Month: July 2011

Our presence is more important than our presents

It is a common thing that kids love presents 🙂 They will be very happy every time they receive a present from others. Every time, when my eldest son’s friends celebrate their birthday, he will be very happy to bring and give the presents to his friends, but he will ask me, “where is my present ?”

I know that he cannot wait until his birthday (which is few months ahead) to get his birthday present. But today, he told me that he wants to celebrate his birthday in the school with his friends and teacher, same as what we did when he was in the pre-nursery class last year. He said that he wants to give presents to all his classmates (goodies bags) but he didn’t mention about the present for him self. He said ” later, papa, mama, and TT come to my class and we take picture like last year when JJ was younger” His words really make my heart melted 🙂 He wants our presence not the present.

We always attending to almost all his school activities which involve parents and students. But there was one day we really didn’t know that JJ will have performance in his school. When I picked him up from his school bus, he asked me, “Mama, why you didn’t come and watch me sing a song? Almost all of my friends have their papa mama there”. I was surprised, and i said sorry to him. And he laughed and said “It’s ok, mama.” I was so sad, I didn’t know that he will have performance that day.
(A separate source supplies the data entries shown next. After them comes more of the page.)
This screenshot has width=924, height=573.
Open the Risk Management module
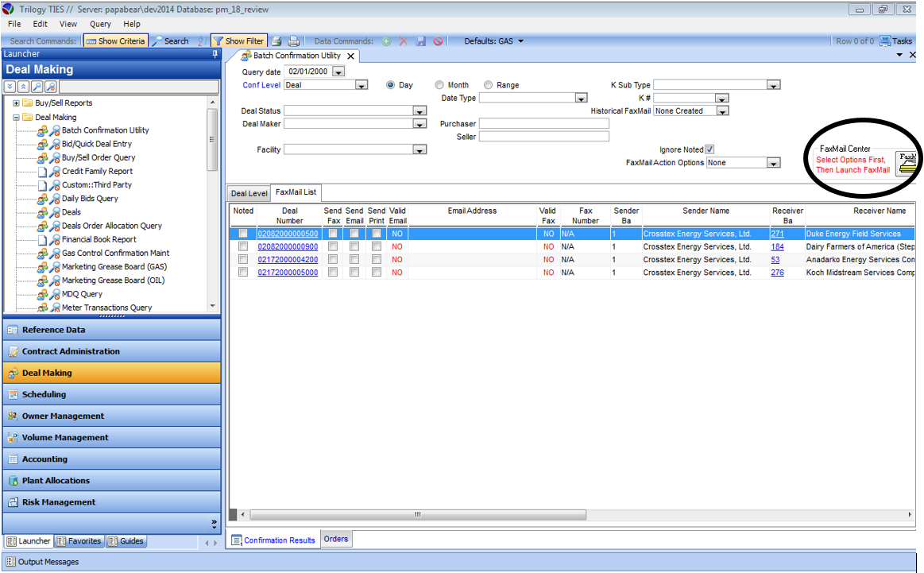pyautogui.click(x=58, y=502)
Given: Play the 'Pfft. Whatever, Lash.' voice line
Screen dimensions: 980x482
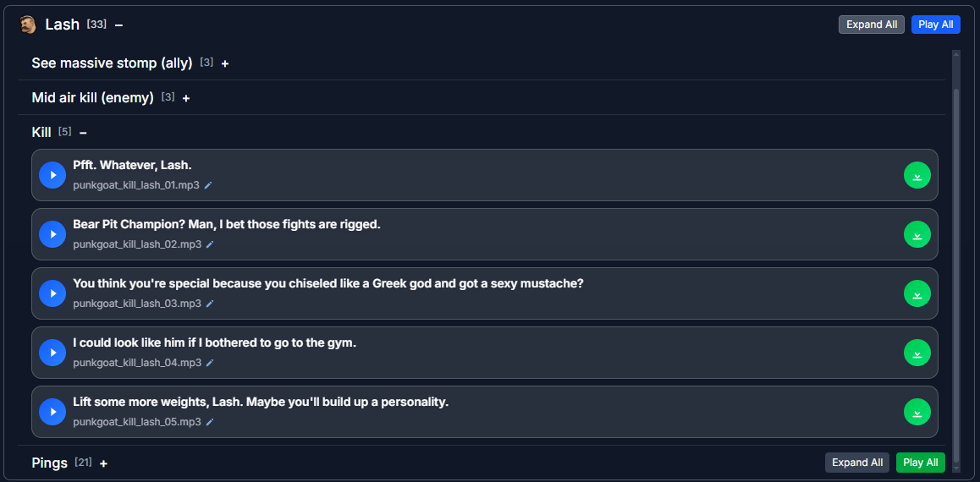Looking at the screenshot, I should tap(52, 175).
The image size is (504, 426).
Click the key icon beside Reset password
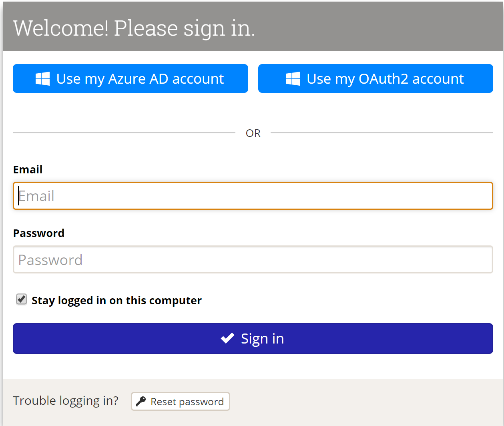click(141, 402)
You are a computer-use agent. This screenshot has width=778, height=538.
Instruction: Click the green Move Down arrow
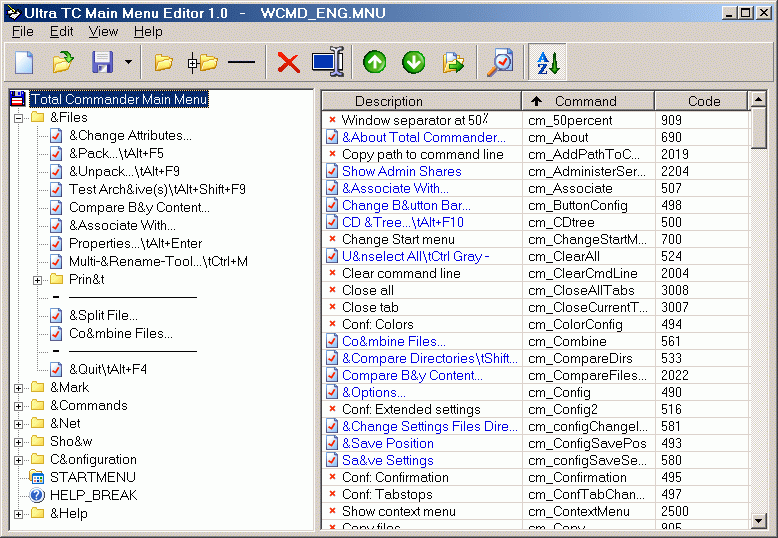click(413, 63)
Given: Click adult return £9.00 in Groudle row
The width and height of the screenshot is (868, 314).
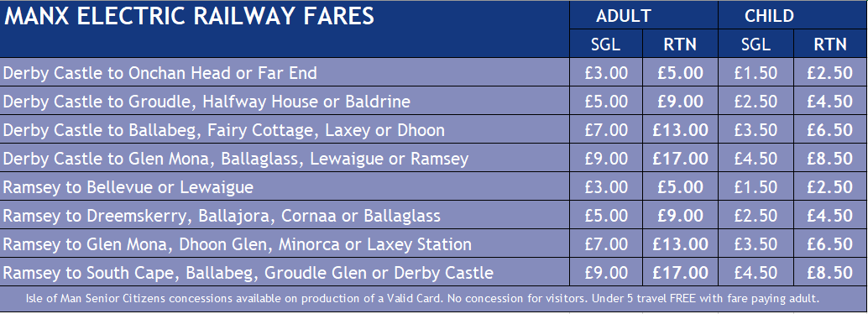Looking at the screenshot, I should click(x=680, y=102).
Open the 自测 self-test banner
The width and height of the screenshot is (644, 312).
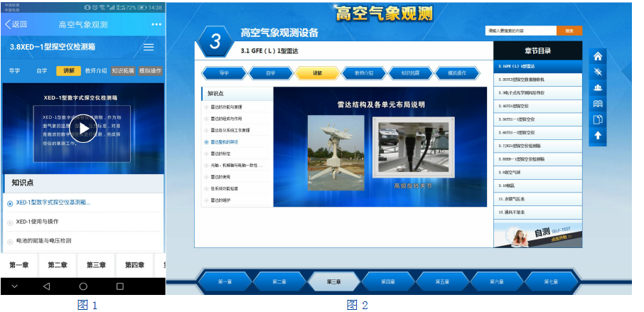click(x=538, y=234)
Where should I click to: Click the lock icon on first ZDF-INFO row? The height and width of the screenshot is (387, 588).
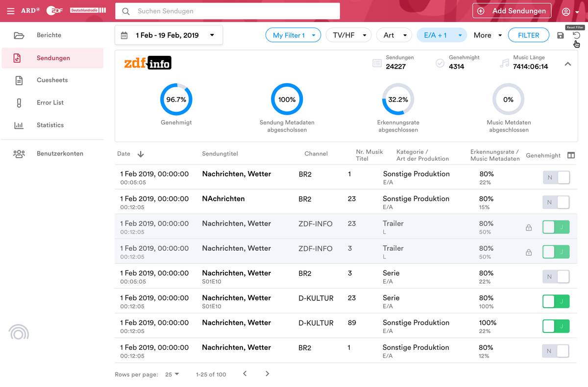tap(529, 227)
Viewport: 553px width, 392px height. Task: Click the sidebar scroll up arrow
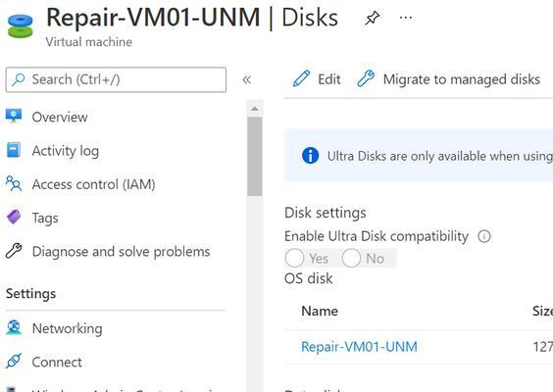[x=255, y=109]
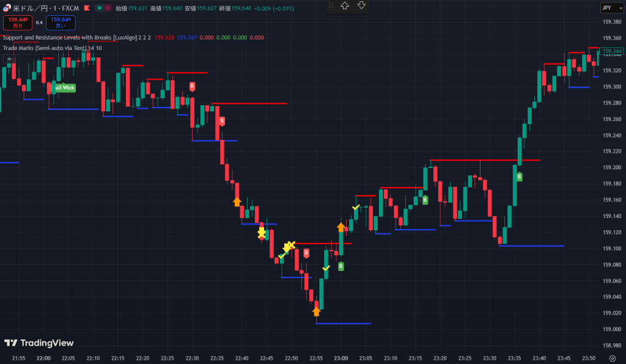Image resolution: width=626 pixels, height=364 pixels.
Task: Click the orange arrow marker at chart low
Action: click(316, 311)
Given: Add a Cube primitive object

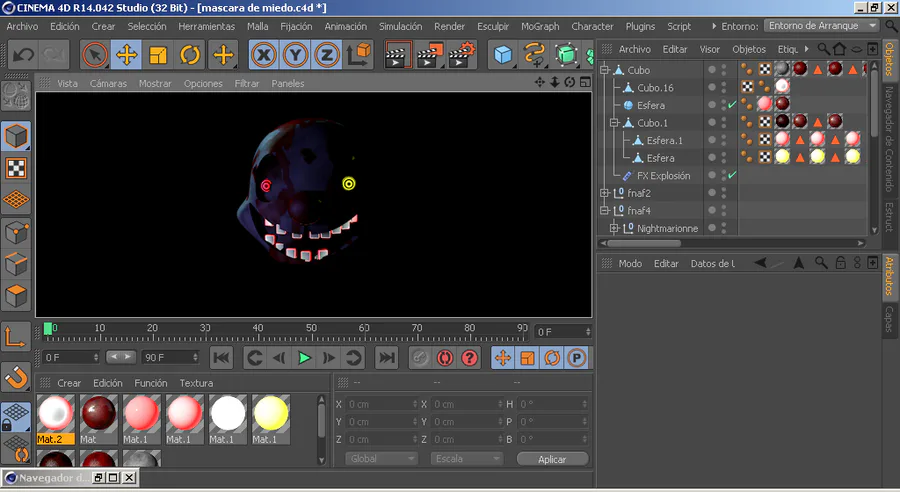Looking at the screenshot, I should point(503,55).
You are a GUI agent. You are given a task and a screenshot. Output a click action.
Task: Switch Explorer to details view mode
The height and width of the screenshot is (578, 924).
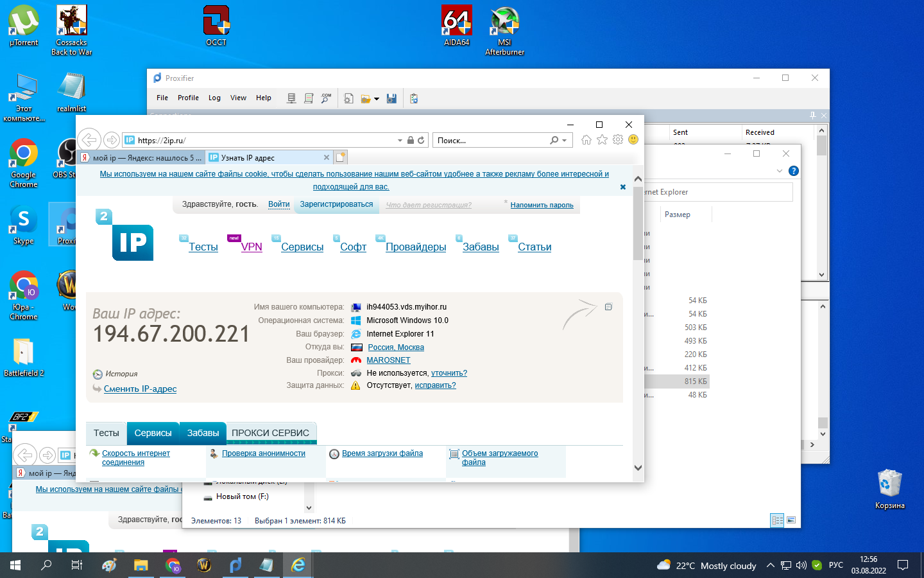pos(777,520)
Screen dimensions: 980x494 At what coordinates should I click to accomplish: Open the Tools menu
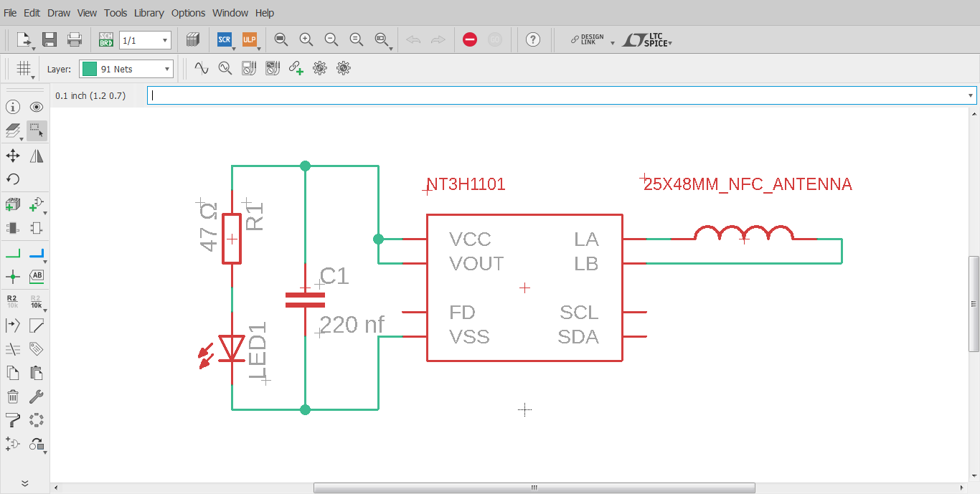click(115, 12)
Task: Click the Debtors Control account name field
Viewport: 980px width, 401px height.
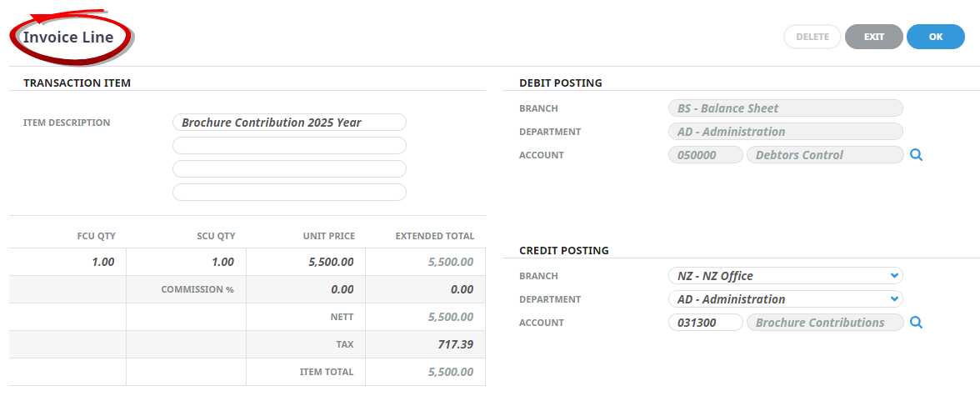Action: (x=825, y=155)
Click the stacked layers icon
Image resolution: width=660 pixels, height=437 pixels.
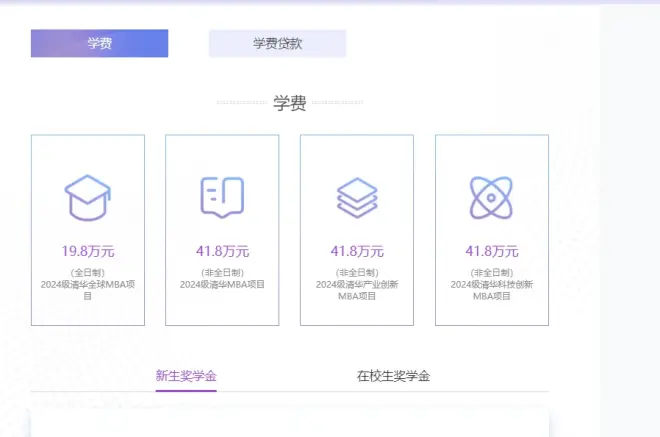[x=357, y=197]
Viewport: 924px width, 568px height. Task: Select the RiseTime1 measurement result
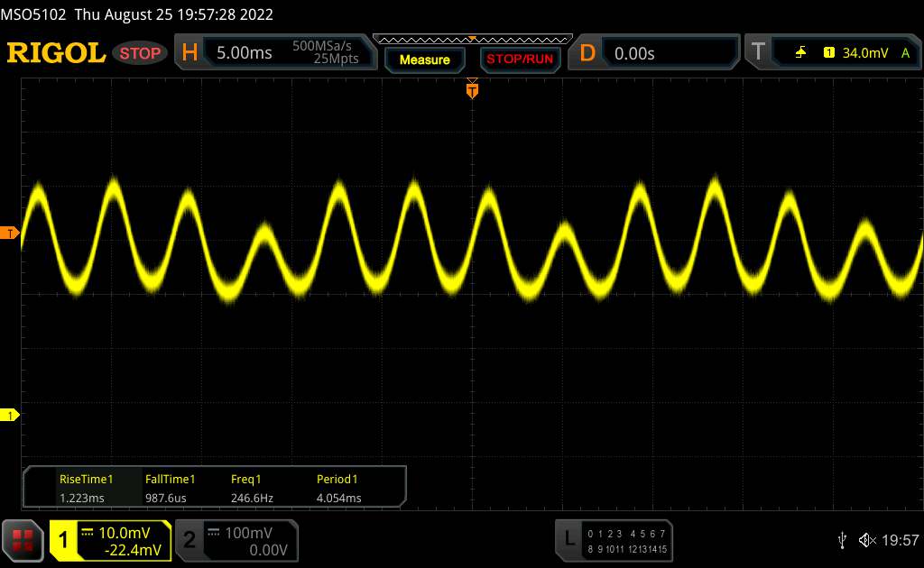86,488
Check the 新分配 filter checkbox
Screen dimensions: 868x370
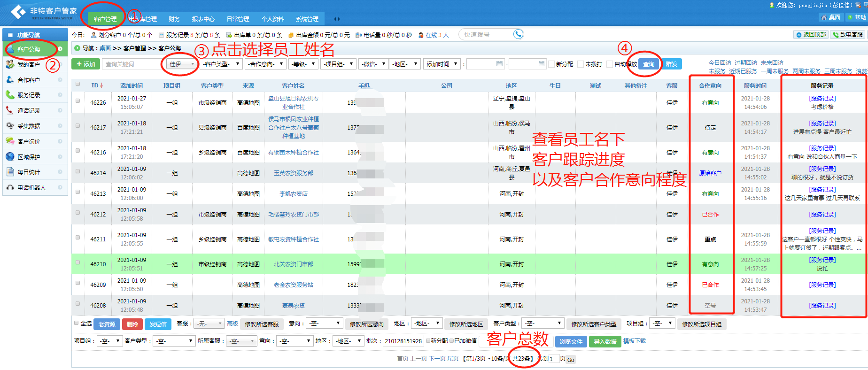tap(551, 64)
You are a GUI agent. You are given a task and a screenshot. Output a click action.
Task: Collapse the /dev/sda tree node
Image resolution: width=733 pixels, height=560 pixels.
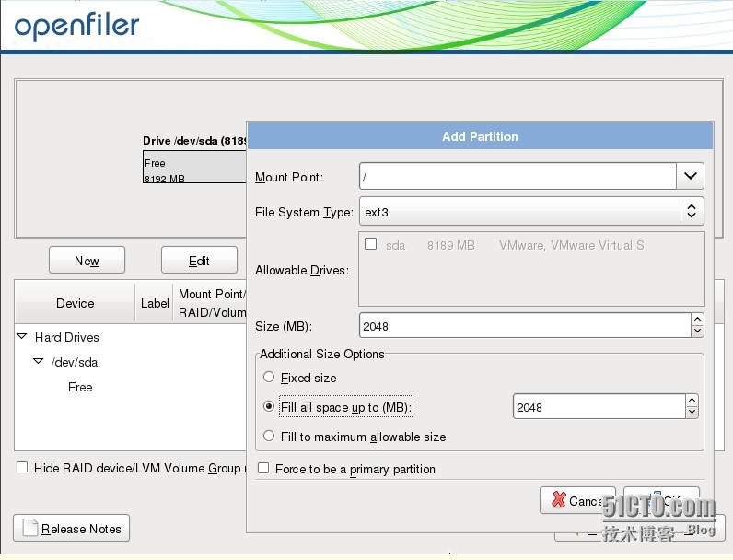[x=38, y=362]
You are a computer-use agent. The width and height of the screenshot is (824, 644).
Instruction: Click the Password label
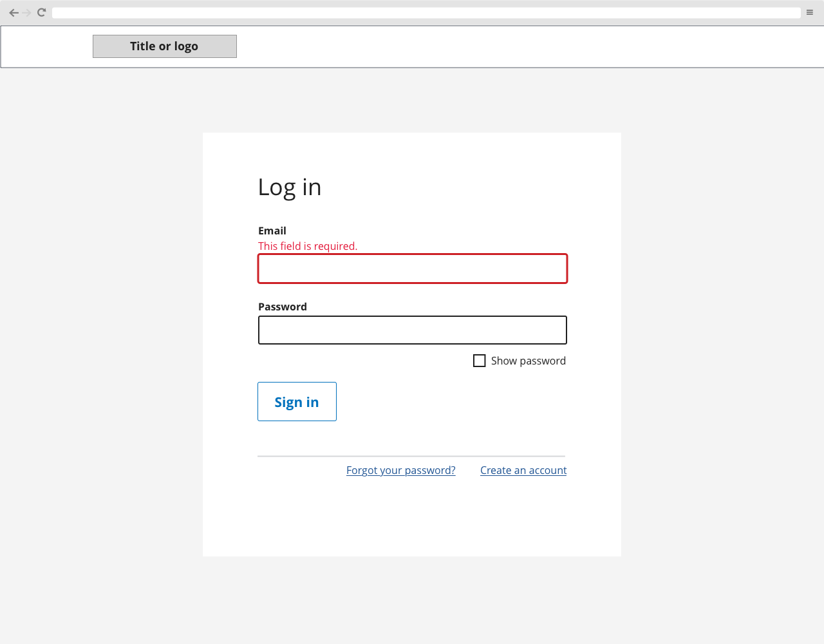tap(282, 307)
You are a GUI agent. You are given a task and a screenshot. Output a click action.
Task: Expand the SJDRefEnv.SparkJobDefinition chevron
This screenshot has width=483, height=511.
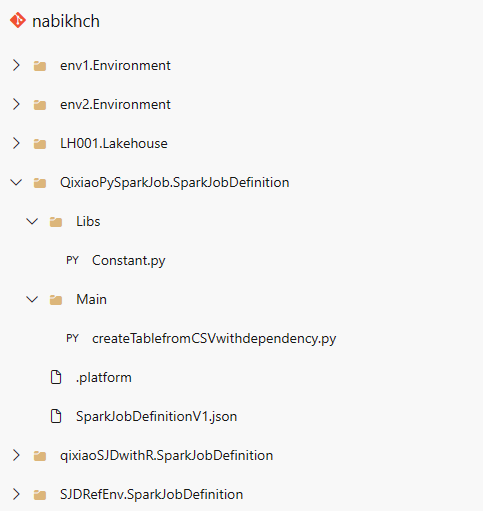(x=16, y=494)
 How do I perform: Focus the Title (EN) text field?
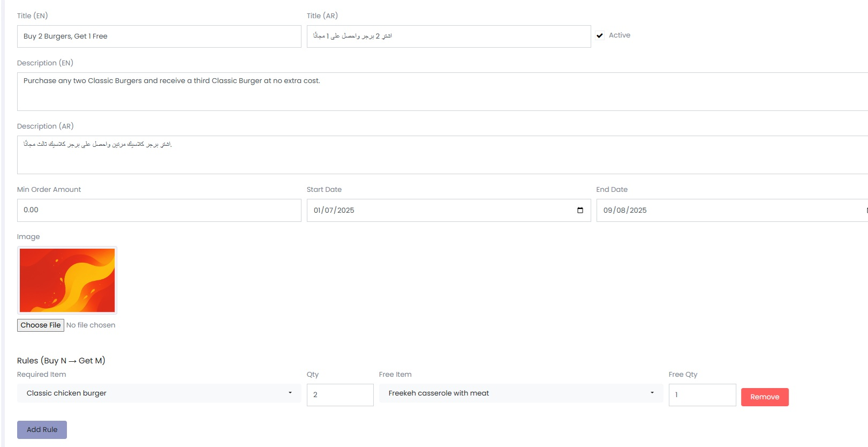pos(159,36)
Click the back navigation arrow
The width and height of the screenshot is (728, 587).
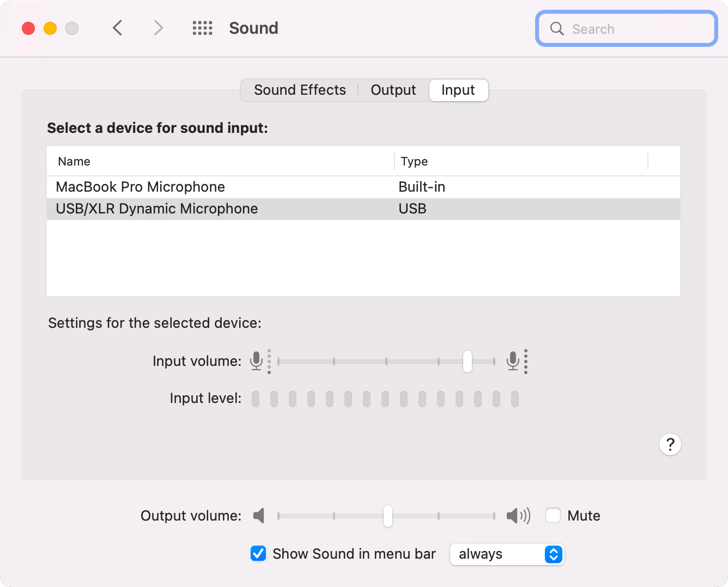[117, 28]
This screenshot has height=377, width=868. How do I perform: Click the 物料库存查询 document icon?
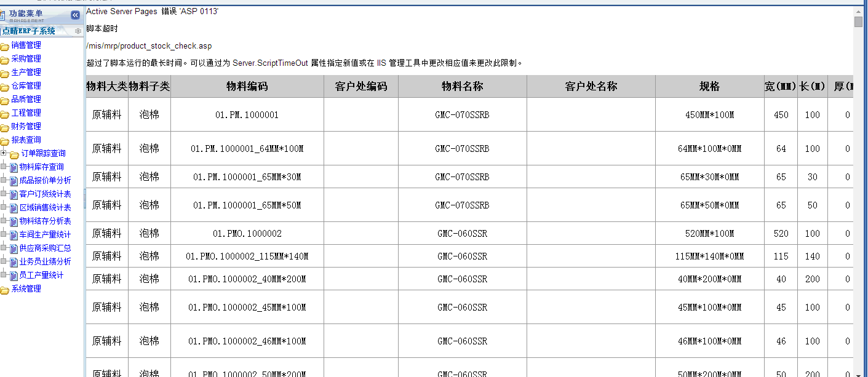tap(14, 167)
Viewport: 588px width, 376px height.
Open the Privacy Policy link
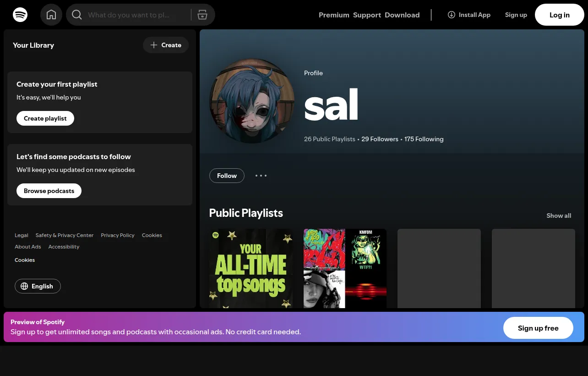tap(118, 235)
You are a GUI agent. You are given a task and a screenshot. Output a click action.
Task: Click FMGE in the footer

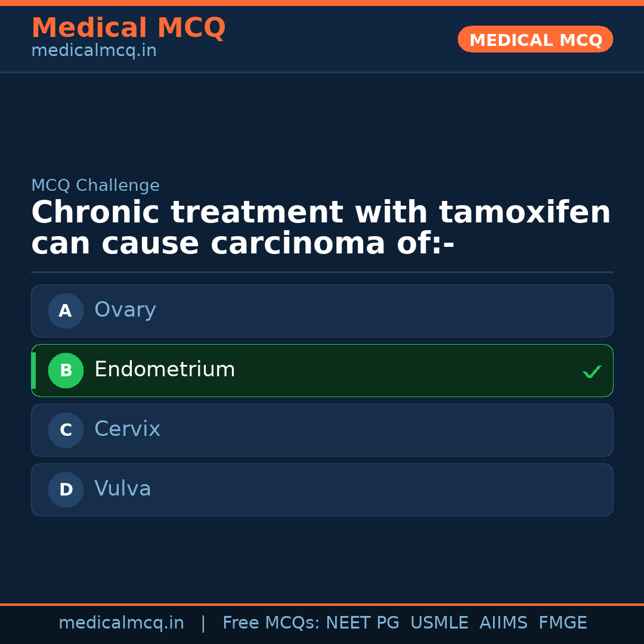pyautogui.click(x=562, y=623)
On the parent – teacher meeting, his teacher also asked me why I didn’t come that day. And I explained to her that I didn’t know. His teacher said that she tried to call me two time before the performance day and wanted to ask me to come because on the preparation of the performance, JJ sang and danced very well. His pre-nursery teacher also asked his nursery teacher to called me to make sure I will come and not to miss this performance. That was the first time we missed his performance.

Though he was not angry and told me that it was ok, but I believe that he was sad. We also regret that we missed that performance.

From my experience, for us, our presence is more important than our presents. He didn’t expect anything other that our presence on his performance. But I am glad that his teacher said that he did very well on the performance and indeed he is a happy boy.

This is a lesson to learn for us that we should pay more attention to our kids, giving them presents will make them happy, but they would be more than happy if they get our presence 🙂

Time will never come back

Time is running very fast, don’t you feel it?  July is almost finish, another 5 months then there will be 2012. January 2012 my younger son will also go to school together with his brother. There will be only me at home in the morning. Think that the house will be very quite and I will feel lonely.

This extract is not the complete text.